◆ **ITEMS**:
○ ○ ○ ○

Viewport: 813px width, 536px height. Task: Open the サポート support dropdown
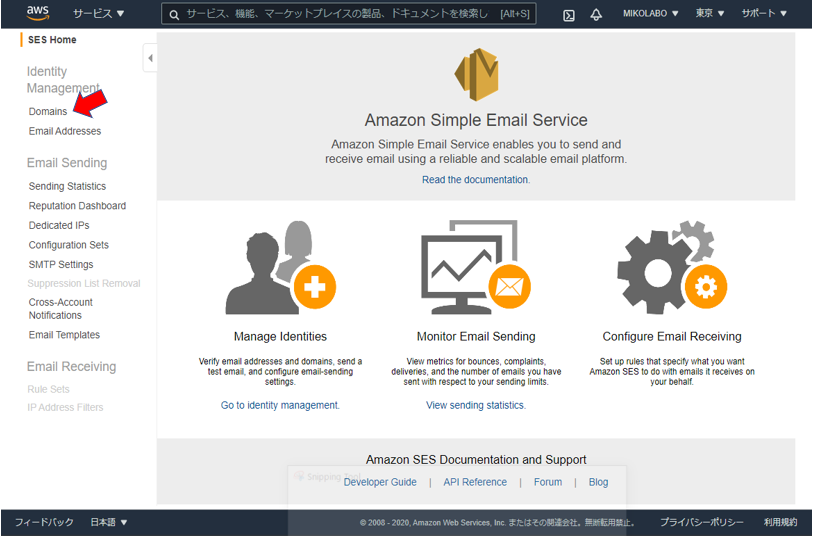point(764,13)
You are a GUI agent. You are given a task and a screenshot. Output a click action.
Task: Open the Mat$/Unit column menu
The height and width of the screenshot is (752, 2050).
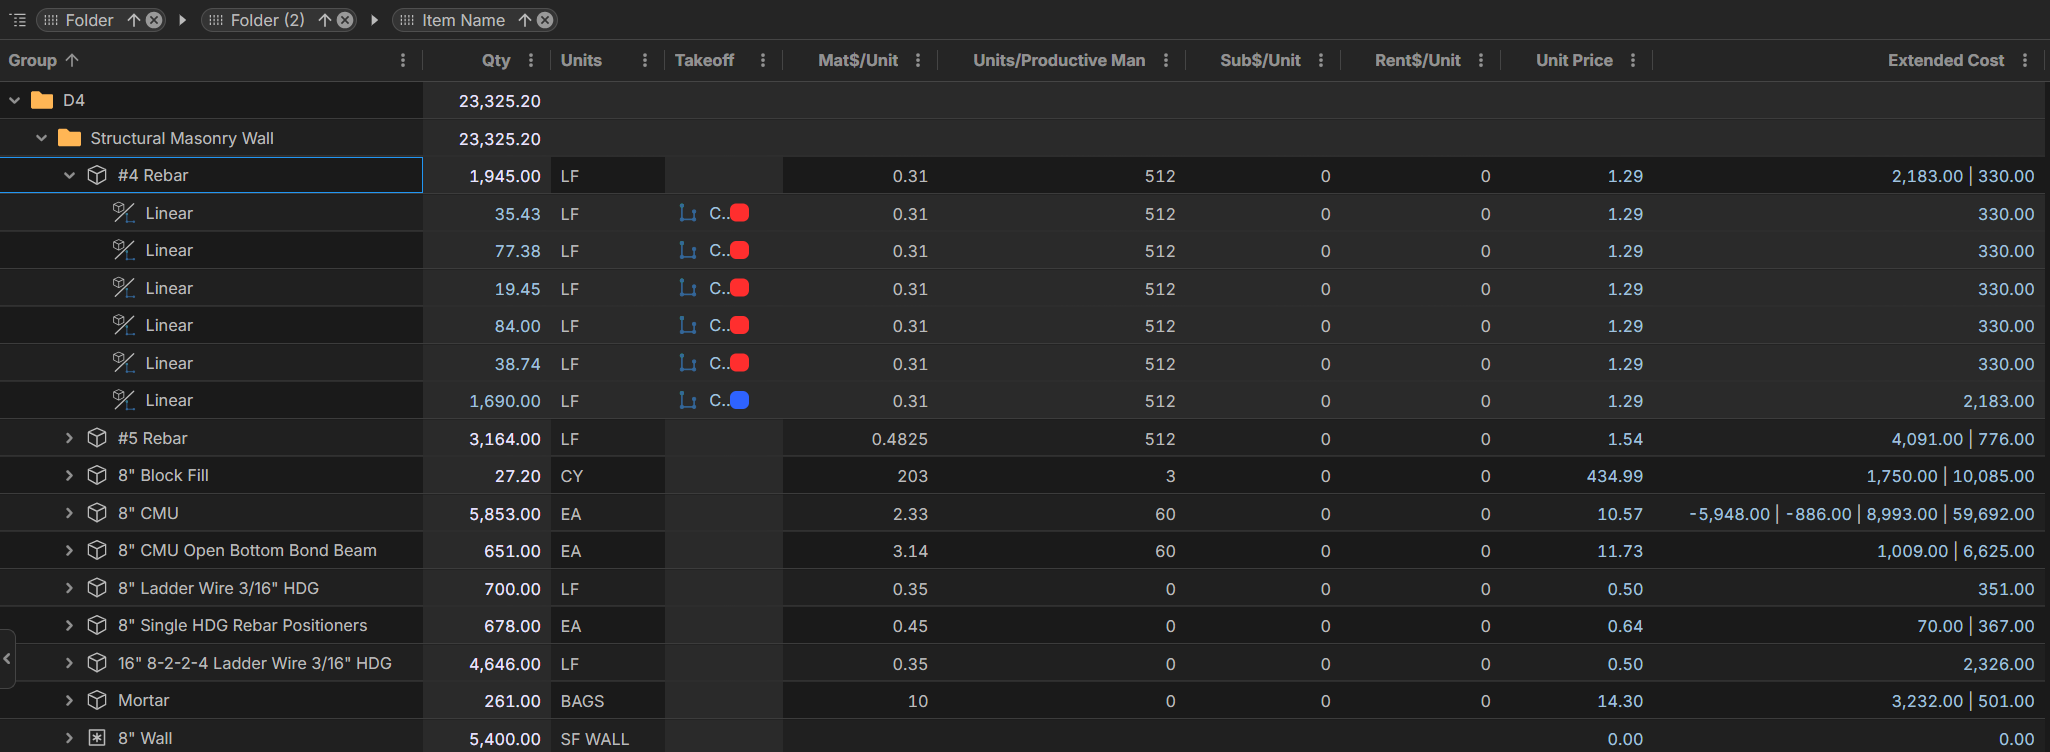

○ ○ ○ ○

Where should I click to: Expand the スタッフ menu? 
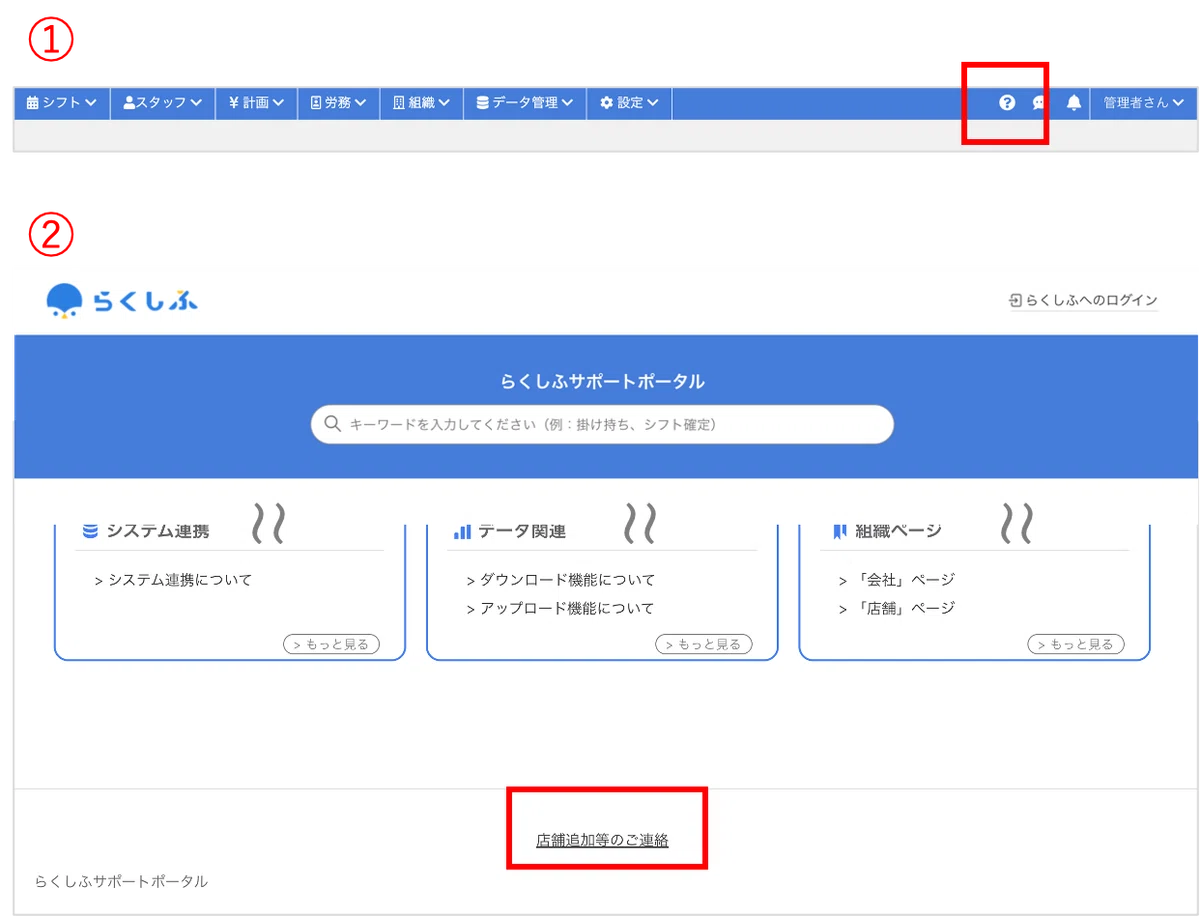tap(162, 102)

○ ○ ○ ○

◆ **TASK REQUIREMENTS**:
Copy out the items starting at the line containing "Viewport: 813px width, 536px" and ending after the line containing "The height and", leaving out the pictures.

◆ **FINAL RESULT**:
Viewport: 813px width, 536px height. Task: Open the サポート support dropdown
point(764,13)
You are a GUI agent. You are given a task and a screenshot. Output a click action.
Task: Open the Mat$/Unit column menu
The height and width of the screenshot is (752, 2050).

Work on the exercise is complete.